The findings demonstrate that the CMPP method successfully identifies genuine G4-interacting proteins in their native chromatin environment. The identification of hundreds of proteins, including known and novel G4-interactors, highlights the complexity of the G4 interactome and its involvement in various cellular processes. The validation of novel G4 interactors using orthogonal methods strengthens the reliability of the CMPP approach. The ChIP-seq data provide strong evidence of direct interaction between SMARCA4 and endogenous G4s in chromatin. The method’s ability to capture transient interactions, its broad applicability to various cell types, and its potential for mapping other nucleic acid structural features make it a valuable tool for future studies.

This study presents a novel chemical strategy, CMPP, for identifying cellular proteins that interact with G4 DNA structures in live cells. The method successfully identified hundreds of G4-interacting proteins, validated several novel candidates, and provided evidence for the direct interaction of SMARCA4 with genomic G4s in chromatin. The approach holds significant potential for future investigations into the roles of G4s in gene regulation and other cellular processes.

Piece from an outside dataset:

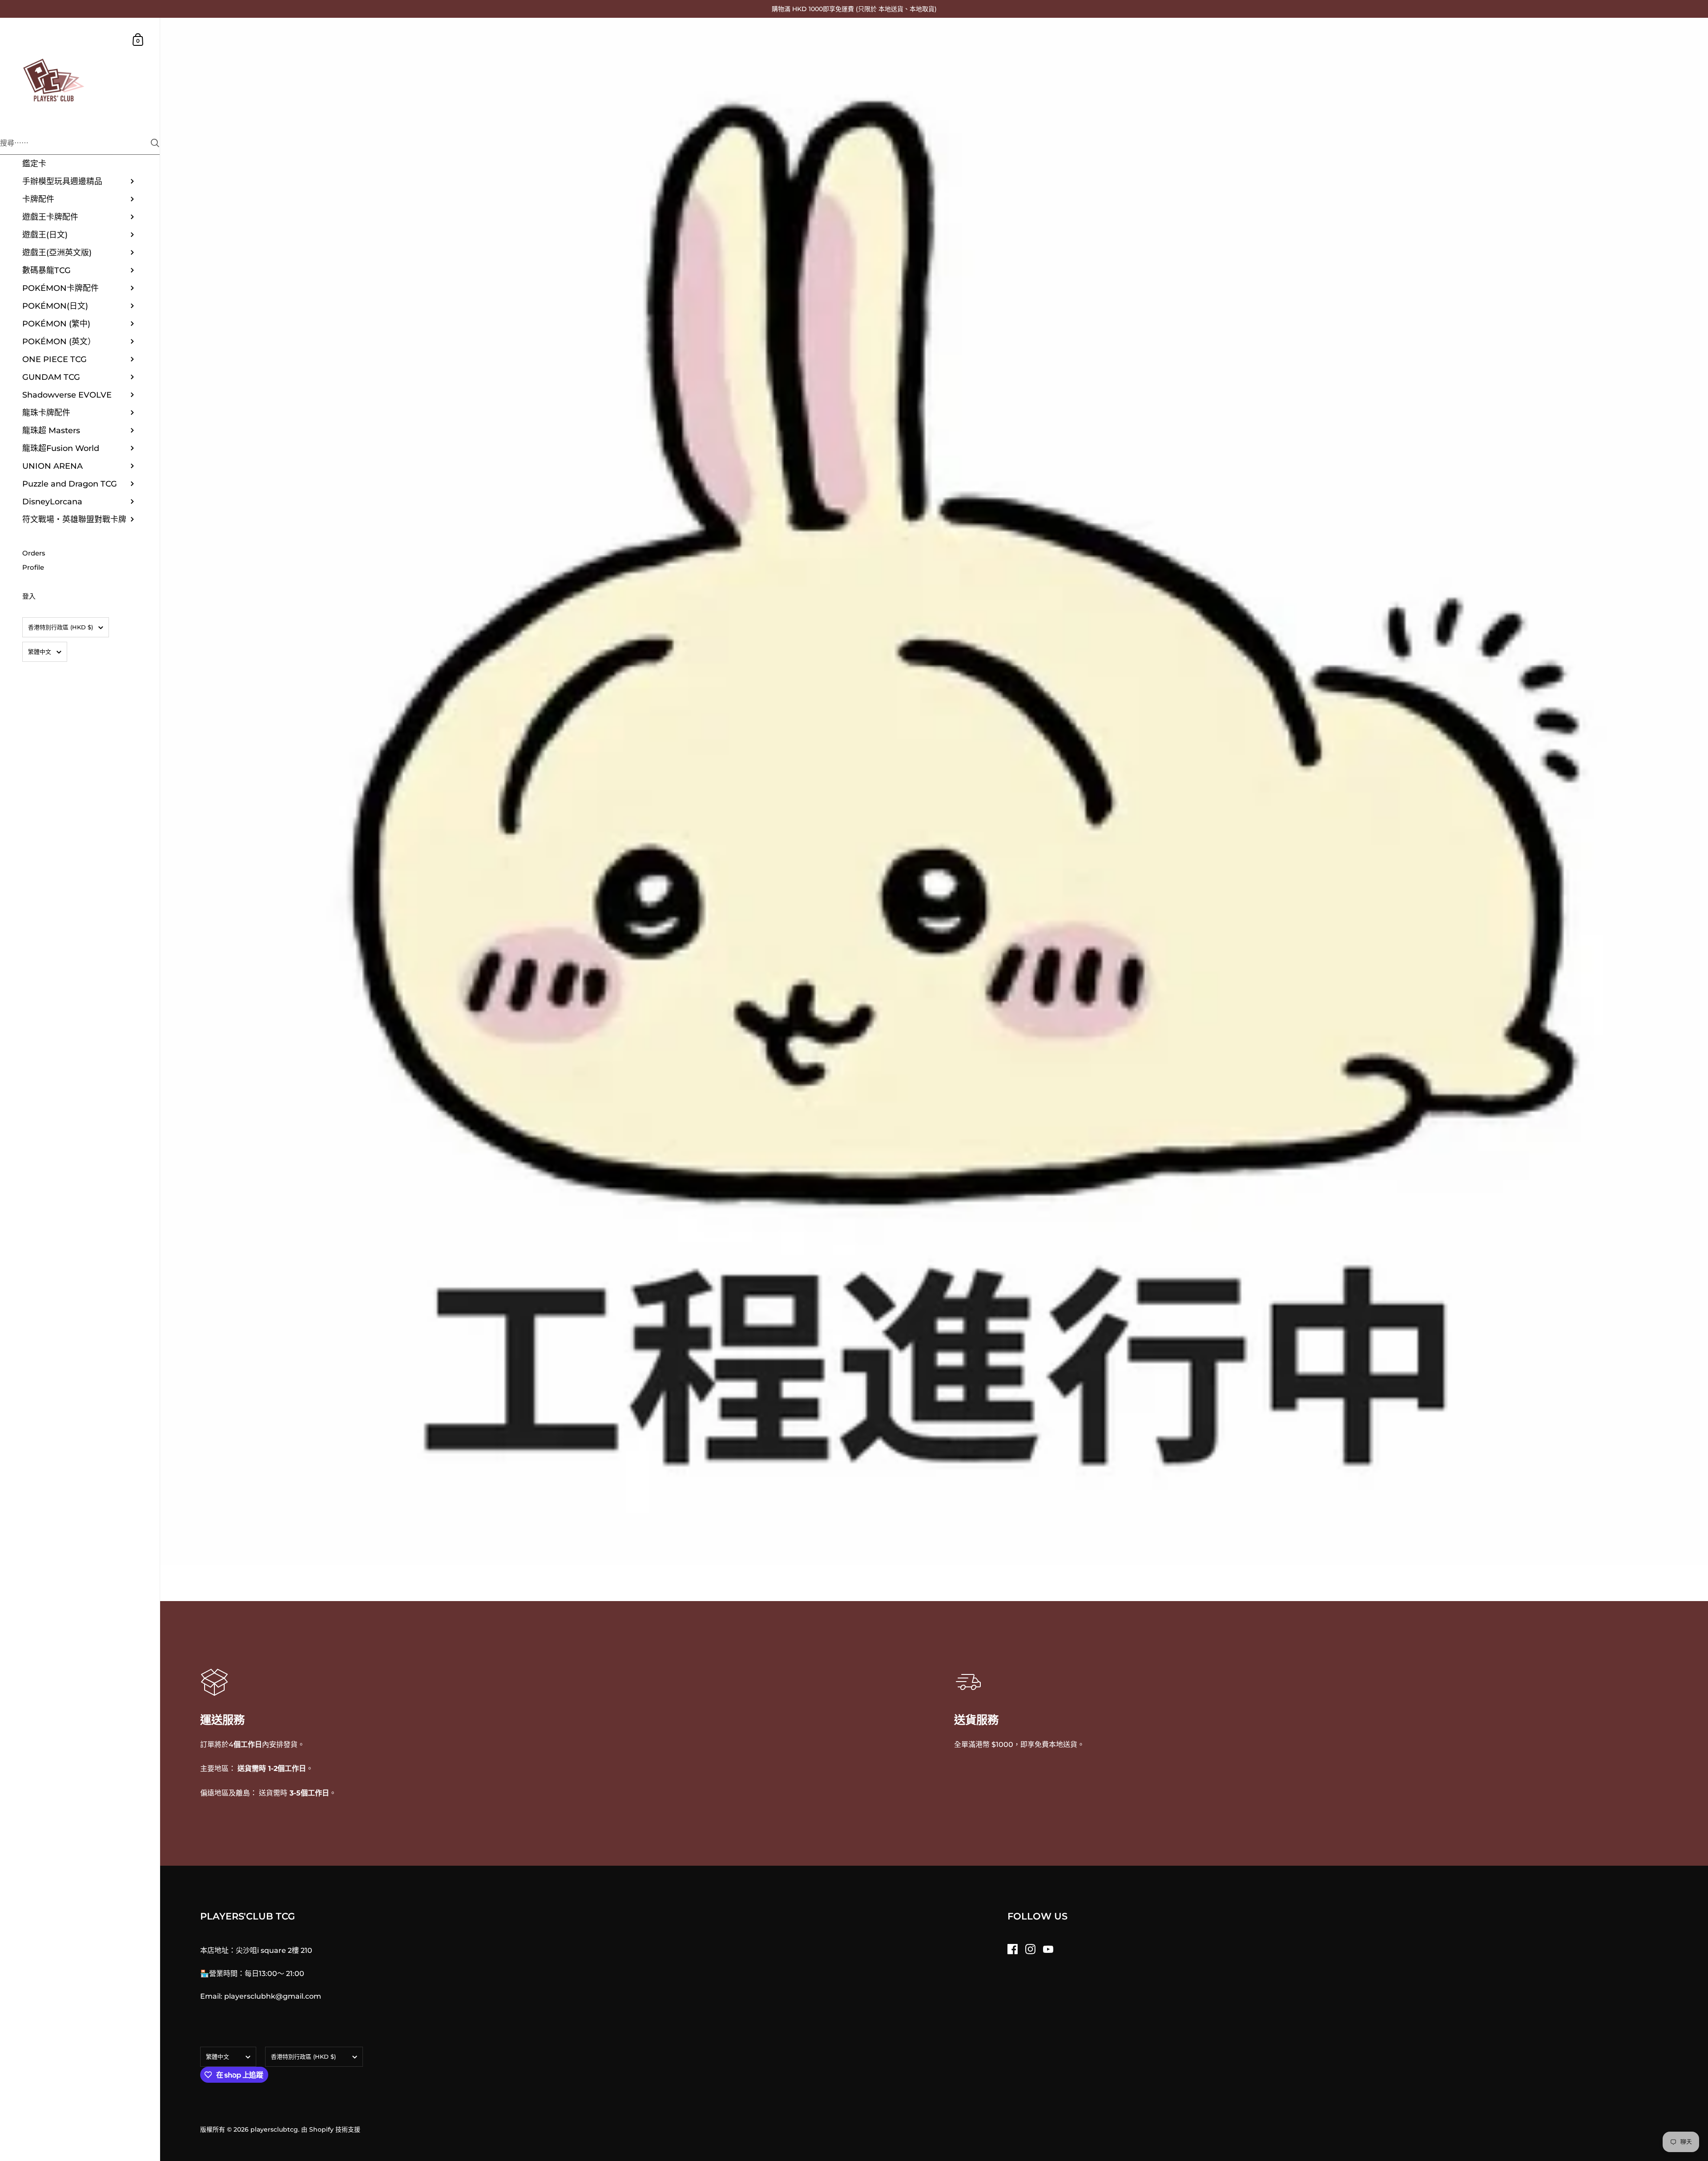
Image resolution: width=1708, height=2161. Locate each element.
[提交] (155, 143)
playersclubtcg (274, 2129)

The study acknowledges that the G4 ligands used could potentially influence the endogenous G4 landscape and interactome. While short treatment times were employed to minimize this effect, the possibility of some perturbation cannot be entirely excluded. The study also notes potential differences in G4 interactomes between different cell lines, and the use of a different approach might lead to different results.